Note that current commercial RPS19BP1 antibodies are primarily designed to detect unmodified forms of the protein , so specialized approaches may be necessary for comprehensive PTM analysis.

What are the technical challenges in optimizing RPS19BP1 antibody performance for various applications?

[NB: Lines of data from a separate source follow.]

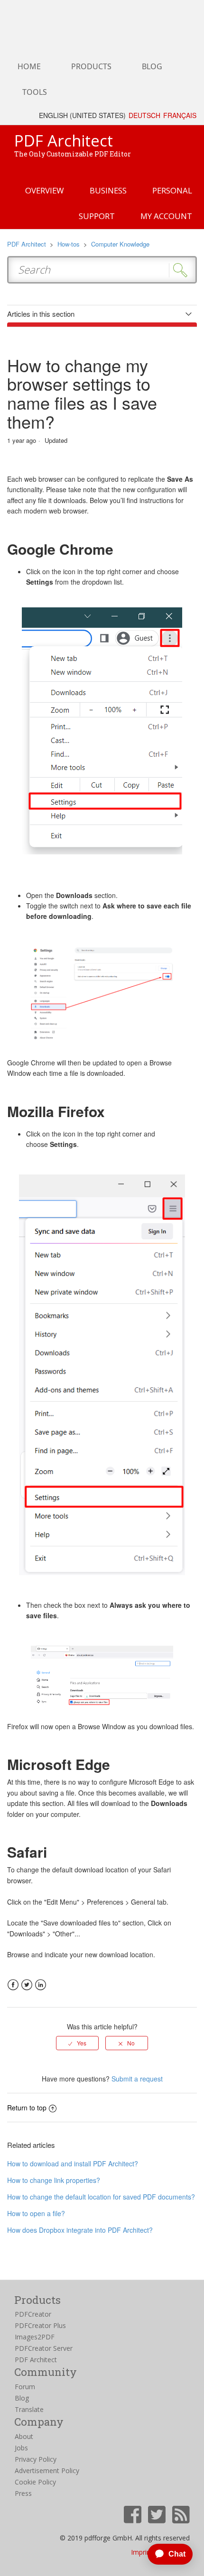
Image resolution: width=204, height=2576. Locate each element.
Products (91, 66)
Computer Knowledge (120, 243)
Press (23, 2493)
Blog (22, 2397)
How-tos (68, 243)
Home (29, 66)
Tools (34, 92)
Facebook (13, 1985)
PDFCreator (33, 2314)
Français (179, 115)
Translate (29, 2409)
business (108, 190)
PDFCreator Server (44, 2348)
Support (97, 216)
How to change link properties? (53, 2180)
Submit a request (137, 2078)
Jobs (21, 2447)
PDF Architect (26, 243)
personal (172, 190)
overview (44, 190)
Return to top (26, 2107)
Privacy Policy (35, 2459)
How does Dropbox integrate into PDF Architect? (80, 2230)
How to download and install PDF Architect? (72, 2163)
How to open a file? (36, 2213)
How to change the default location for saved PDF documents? (101, 2196)
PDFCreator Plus (40, 2325)
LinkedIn (40, 1985)
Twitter (27, 1985)
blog (152, 66)
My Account (166, 216)
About (24, 2436)
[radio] (77, 2043)
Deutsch (144, 115)
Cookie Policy (35, 2481)
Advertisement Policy (47, 2470)
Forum (25, 2386)
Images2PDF (35, 2336)
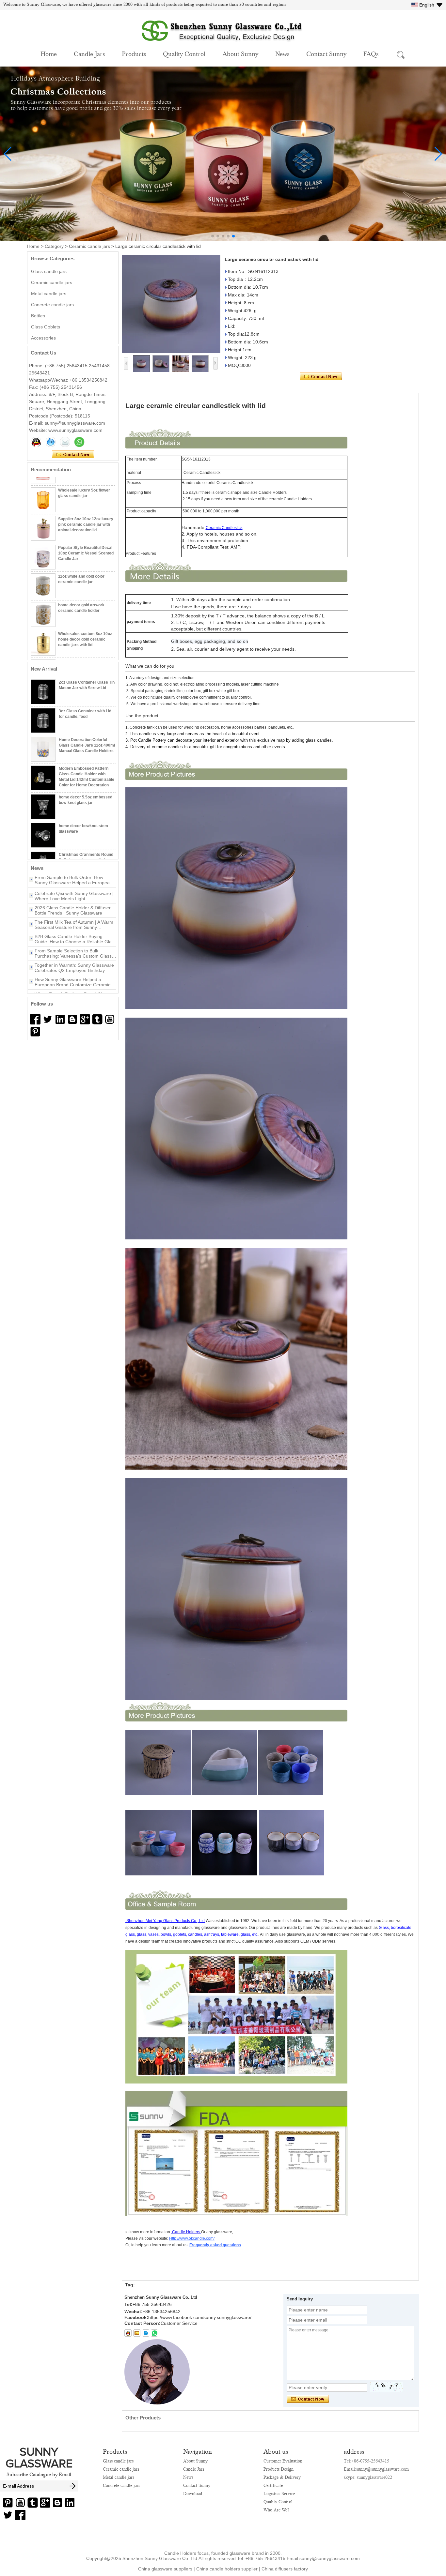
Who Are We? (276, 2509)
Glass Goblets (45, 326)
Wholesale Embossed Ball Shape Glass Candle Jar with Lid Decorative (84, 653)
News (282, 53)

Researchers face several technical challenges when optimizing RPS19BP1 antibody performance:

• Molecular Weight Discrepancy:

  • While the theoretical molecular weight of RPS19BP1 is ~15 kDa, it is often observed at ~20 kDa in Western blots

  • This discrepancy may be due to post-translational modifications or different isoforms

  • Researchers should validate antibody specificity using positive controls and knockdown experiments

• Antibody Specificity:

  • Ensure specificity by using appropriate blocking agents and controls

  • Validation methods should include:

    • Testing in multiple cell lines with known RPS19BP1 expression

    • Confirming subcellular localization (nucleolar)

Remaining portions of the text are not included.